## Requirement
Copy out the records exactly, starting with the line that contains "2576x1274 pixels. At" and going on through the line that contains "pyautogui.click(x=2028, y=547)".

## Data supplied

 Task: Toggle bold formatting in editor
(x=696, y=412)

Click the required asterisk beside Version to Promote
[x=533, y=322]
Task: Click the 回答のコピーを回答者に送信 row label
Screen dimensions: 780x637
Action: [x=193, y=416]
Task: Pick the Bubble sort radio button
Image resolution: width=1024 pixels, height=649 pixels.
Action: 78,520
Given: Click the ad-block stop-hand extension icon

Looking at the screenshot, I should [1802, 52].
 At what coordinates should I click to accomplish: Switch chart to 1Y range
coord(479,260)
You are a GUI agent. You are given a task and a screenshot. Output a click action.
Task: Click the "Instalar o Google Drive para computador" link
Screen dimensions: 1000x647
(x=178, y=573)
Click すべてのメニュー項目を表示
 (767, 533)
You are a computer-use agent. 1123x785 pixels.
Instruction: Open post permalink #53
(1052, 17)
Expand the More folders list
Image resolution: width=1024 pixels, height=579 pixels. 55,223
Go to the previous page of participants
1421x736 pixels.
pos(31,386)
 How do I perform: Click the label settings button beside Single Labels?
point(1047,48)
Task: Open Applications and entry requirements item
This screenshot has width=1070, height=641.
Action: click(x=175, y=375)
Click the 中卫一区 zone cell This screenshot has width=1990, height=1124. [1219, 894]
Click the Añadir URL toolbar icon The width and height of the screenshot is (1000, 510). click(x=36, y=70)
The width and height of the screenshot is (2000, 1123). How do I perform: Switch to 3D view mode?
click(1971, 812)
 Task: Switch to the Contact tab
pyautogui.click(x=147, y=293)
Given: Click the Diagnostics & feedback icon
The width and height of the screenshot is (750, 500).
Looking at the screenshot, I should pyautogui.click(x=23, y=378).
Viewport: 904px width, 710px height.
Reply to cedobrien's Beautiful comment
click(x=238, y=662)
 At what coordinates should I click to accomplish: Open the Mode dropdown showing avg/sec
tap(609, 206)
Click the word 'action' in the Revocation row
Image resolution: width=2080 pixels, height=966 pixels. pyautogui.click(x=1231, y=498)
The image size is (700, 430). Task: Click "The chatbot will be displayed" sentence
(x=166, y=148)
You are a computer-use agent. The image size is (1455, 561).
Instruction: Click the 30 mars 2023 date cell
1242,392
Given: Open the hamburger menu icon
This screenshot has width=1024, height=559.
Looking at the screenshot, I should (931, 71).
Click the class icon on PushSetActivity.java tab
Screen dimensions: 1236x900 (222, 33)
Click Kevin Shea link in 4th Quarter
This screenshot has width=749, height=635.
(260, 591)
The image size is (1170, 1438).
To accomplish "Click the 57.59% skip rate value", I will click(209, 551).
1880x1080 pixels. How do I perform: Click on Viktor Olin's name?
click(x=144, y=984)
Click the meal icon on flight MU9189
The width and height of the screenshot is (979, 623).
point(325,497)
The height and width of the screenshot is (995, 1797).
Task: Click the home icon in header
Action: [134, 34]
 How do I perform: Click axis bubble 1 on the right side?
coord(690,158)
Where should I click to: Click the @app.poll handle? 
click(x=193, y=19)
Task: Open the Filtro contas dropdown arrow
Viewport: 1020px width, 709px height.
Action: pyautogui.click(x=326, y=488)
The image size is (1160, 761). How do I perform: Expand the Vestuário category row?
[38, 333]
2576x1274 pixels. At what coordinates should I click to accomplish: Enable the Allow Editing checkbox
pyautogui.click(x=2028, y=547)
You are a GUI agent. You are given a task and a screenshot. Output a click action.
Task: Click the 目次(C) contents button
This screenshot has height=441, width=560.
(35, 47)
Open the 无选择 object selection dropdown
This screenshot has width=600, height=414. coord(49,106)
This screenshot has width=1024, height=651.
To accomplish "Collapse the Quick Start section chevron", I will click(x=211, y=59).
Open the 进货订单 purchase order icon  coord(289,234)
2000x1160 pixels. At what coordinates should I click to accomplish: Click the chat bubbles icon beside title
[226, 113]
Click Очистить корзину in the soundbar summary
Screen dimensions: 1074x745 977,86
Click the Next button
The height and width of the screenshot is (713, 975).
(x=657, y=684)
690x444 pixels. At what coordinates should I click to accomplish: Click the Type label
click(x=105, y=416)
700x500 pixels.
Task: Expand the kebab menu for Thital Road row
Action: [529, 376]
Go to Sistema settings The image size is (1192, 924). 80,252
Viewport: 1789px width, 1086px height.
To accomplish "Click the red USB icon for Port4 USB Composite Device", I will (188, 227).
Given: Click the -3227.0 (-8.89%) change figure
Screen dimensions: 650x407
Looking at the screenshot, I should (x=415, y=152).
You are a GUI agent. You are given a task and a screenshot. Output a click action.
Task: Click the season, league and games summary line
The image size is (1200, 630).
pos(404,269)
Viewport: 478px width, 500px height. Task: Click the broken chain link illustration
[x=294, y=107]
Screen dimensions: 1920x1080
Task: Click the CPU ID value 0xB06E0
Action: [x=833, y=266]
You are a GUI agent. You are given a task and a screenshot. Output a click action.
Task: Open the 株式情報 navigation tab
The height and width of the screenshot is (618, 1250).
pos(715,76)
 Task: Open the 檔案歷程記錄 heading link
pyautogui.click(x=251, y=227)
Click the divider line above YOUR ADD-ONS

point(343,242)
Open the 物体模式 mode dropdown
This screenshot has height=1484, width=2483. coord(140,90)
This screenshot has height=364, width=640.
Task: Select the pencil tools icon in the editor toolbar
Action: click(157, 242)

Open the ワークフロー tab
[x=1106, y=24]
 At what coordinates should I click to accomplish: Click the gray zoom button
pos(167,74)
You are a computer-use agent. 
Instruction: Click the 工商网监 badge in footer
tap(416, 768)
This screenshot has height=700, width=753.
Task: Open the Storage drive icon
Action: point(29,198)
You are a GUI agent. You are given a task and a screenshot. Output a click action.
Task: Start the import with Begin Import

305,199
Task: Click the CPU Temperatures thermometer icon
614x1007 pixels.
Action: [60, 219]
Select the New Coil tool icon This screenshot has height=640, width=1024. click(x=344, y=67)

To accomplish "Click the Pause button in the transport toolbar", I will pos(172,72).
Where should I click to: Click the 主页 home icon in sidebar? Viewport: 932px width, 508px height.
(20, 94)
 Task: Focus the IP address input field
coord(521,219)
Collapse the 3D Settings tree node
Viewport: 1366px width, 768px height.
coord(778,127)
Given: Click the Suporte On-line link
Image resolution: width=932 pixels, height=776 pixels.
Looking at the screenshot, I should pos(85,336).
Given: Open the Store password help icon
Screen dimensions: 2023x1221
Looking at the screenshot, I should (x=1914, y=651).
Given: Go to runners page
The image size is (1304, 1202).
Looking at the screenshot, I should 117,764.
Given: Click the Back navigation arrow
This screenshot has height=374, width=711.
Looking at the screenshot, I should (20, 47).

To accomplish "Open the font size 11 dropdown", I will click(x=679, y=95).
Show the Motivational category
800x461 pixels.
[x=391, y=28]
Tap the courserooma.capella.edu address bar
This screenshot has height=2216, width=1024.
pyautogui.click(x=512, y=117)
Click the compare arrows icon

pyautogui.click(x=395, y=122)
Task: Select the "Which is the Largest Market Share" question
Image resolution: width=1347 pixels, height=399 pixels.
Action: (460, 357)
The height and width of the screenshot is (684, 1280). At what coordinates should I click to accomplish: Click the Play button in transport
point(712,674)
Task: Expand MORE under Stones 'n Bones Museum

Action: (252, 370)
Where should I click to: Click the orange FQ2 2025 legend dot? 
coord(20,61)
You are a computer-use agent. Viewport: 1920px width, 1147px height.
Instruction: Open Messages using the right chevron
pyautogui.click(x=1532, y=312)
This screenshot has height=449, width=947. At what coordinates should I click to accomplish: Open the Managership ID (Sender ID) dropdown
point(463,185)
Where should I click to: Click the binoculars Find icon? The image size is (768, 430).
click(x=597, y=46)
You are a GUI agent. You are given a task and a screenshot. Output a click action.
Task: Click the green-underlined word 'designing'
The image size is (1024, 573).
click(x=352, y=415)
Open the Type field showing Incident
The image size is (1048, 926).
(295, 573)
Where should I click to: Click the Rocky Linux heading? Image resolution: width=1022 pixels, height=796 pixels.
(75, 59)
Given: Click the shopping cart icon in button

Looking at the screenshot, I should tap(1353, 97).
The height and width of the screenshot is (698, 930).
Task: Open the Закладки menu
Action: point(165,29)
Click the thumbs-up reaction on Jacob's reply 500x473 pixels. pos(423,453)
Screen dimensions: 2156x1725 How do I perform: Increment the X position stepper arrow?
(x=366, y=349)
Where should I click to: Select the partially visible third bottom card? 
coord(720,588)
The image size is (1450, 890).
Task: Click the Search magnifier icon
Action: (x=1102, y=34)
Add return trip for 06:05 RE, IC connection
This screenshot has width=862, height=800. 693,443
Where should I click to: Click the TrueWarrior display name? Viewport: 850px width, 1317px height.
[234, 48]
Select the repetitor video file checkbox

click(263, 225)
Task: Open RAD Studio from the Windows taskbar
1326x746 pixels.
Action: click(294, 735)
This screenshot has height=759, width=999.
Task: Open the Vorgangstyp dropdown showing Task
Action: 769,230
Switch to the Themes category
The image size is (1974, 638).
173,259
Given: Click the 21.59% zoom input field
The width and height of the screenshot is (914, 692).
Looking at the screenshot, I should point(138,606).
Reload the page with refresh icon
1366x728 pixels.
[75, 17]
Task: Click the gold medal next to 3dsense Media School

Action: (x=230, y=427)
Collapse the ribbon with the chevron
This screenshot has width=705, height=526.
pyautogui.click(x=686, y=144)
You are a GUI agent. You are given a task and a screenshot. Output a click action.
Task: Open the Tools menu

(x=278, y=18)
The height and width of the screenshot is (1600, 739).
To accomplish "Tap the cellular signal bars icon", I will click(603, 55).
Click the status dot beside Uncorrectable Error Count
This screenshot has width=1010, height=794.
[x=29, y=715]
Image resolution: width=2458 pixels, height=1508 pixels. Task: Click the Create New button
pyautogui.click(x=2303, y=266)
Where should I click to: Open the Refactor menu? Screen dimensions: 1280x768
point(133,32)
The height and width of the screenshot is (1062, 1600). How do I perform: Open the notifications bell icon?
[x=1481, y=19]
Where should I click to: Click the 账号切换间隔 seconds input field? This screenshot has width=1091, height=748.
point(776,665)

## Response
2576x1274 pixels. At what coordinates should I click to accomplish: Enable the Allow Editing checkbox
pyautogui.click(x=2028, y=547)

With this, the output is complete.